Dataset content START

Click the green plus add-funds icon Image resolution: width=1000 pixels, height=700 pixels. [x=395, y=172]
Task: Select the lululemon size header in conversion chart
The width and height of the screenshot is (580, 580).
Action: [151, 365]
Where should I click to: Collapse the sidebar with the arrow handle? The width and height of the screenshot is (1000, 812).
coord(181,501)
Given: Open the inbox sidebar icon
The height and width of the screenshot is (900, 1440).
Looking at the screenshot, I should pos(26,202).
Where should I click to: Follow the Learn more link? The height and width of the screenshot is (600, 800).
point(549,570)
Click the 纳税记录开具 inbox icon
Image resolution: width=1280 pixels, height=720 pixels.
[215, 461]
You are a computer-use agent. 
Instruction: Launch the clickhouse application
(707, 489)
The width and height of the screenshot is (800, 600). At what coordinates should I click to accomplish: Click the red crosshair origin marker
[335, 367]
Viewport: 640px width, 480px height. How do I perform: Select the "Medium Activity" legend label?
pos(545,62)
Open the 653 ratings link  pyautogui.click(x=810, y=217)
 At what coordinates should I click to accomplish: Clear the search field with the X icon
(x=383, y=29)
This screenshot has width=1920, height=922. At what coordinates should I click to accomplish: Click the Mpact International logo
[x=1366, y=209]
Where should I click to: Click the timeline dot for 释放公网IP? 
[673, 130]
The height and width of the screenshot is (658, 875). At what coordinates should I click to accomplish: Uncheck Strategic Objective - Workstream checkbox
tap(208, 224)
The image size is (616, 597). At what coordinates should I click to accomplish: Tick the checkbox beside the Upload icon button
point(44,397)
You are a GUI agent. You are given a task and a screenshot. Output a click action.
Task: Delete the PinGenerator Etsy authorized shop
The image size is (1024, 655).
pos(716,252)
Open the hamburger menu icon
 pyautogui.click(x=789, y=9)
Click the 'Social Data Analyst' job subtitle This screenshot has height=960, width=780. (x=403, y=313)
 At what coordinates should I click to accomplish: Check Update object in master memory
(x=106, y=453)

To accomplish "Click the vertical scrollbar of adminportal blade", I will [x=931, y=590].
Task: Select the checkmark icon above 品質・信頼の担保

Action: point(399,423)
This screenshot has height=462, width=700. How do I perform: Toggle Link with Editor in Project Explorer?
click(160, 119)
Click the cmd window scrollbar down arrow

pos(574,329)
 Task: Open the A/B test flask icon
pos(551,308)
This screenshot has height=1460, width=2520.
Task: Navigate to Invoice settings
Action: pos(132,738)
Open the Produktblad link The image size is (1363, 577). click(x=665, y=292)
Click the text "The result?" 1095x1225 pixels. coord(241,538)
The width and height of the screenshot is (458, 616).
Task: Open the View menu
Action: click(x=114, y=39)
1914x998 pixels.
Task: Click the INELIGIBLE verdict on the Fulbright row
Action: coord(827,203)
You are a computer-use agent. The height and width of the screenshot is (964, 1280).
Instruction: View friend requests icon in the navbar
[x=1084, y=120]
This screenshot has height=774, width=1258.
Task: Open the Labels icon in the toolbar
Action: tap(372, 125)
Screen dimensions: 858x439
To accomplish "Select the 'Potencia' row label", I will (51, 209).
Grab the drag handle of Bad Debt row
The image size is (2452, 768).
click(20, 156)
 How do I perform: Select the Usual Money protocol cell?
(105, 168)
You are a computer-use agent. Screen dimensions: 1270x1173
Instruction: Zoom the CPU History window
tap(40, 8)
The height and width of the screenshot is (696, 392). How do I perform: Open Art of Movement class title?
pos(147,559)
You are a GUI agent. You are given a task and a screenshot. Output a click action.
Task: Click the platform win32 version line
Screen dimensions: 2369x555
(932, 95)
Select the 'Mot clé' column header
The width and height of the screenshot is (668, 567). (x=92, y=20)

Dataset content END

*What you have to do*:
From the first line to the last, return the data exactly.

*Response*:
Click the green plus add-funds icon Image resolution: width=1000 pixels, height=700 pixels. [x=395, y=172]
Task: Select the lululemon size header in conversion chart
The width and height of the screenshot is (580, 580).
Action: [151, 365]
Where should I click to: Collapse the sidebar with the arrow handle? The width and height of the screenshot is (1000, 812).
coord(181,501)
Given: Open the inbox sidebar icon
The height and width of the screenshot is (900, 1440).
Looking at the screenshot, I should pos(26,202).
Where should I click to: Follow the Learn more link? The height and width of the screenshot is (600, 800).
point(549,570)
Click the 纳税记录开具 inbox icon
Image resolution: width=1280 pixels, height=720 pixels.
[215, 461]
You are a computer-use agent. 
Instruction: Launch the clickhouse application
(707, 489)
The width and height of the screenshot is (800, 600). At what coordinates should I click to accomplish: Click the red crosshair origin marker
[335, 367]
Viewport: 640px width, 480px height. How do I perform: Select the "Medium Activity" legend label?
pos(545,62)
Open the 653 ratings link  pyautogui.click(x=810, y=217)
 At what coordinates should I click to accomplish: Clear the search field with the X icon
(x=383, y=29)
This screenshot has width=1920, height=922. At what coordinates should I click to accomplish: Click the Mpact International logo
[x=1366, y=209]
Where should I click to: Click the timeline dot for 释放公网IP? 
[673, 130]
The height and width of the screenshot is (658, 875). At what coordinates should I click to accomplish: Uncheck Strategic Objective - Workstream checkbox
tap(208, 224)
The image size is (616, 597). At what coordinates should I click to accomplish: Tick the checkbox beside the Upload icon button
point(44,397)
You are a GUI agent. You are given a task and a screenshot. Output a click action.
Task: Delete the PinGenerator Etsy authorized shop
The image size is (1024, 655).
pos(716,252)
Open the hamburger menu icon
 pyautogui.click(x=789, y=9)
Click the 'Social Data Analyst' job subtitle This screenshot has height=960, width=780. (x=403, y=313)
 At what coordinates should I click to accomplish: Check Update object in master memory
(x=106, y=453)

To accomplish "Click the vertical scrollbar of adminportal blade", I will [x=931, y=590].
Task: Select the checkmark icon above 品質・信頼の担保

Action: point(399,423)
This screenshot has height=462, width=700. How do I perform: Toggle Link with Editor in Project Explorer?
click(160, 119)
Click the cmd window scrollbar down arrow

pos(574,329)
 Task: Open the A/B test flask icon
pos(551,308)
This screenshot has height=1460, width=2520.
Task: Navigate to Invoice settings
Action: pos(132,738)
Open the Produktblad link The image size is (1363, 577). click(x=665, y=292)
Click the text "The result?" 1095x1225 pixels. coord(241,538)
The width and height of the screenshot is (458, 616).
Task: Open the View menu
Action: click(x=114, y=39)
1914x998 pixels.
Task: Click the INELIGIBLE verdict on the Fulbright row
Action: coord(827,203)
You are a computer-use agent. The height and width of the screenshot is (964, 1280).
Instruction: View friend requests icon in the navbar
[x=1084, y=120]
This screenshot has height=774, width=1258.
Task: Open the Labels icon in the toolbar
Action: tap(372, 125)
Screen dimensions: 858x439
To accomplish "Select the 'Potencia' row label", I will (51, 209).
Grab the drag handle of Bad Debt row
The image size is (2452, 768).
click(20, 156)
 How do I perform: Select the Usual Money protocol cell?
(105, 168)
You are a computer-use agent. Screen dimensions: 1270x1173
Instruction: Zoom the CPU History window
tap(40, 8)
The height and width of the screenshot is (696, 392). How do I perform: Open Art of Movement class title?
pos(147,559)
You are a GUI agent. You are given a task and a screenshot. Output a click action.
Task: Click the platform win32 version line
Screen dimensions: 2369x555
(932, 95)
Select the 'Mot clé' column header
The width and height of the screenshot is (668, 567). (x=92, y=20)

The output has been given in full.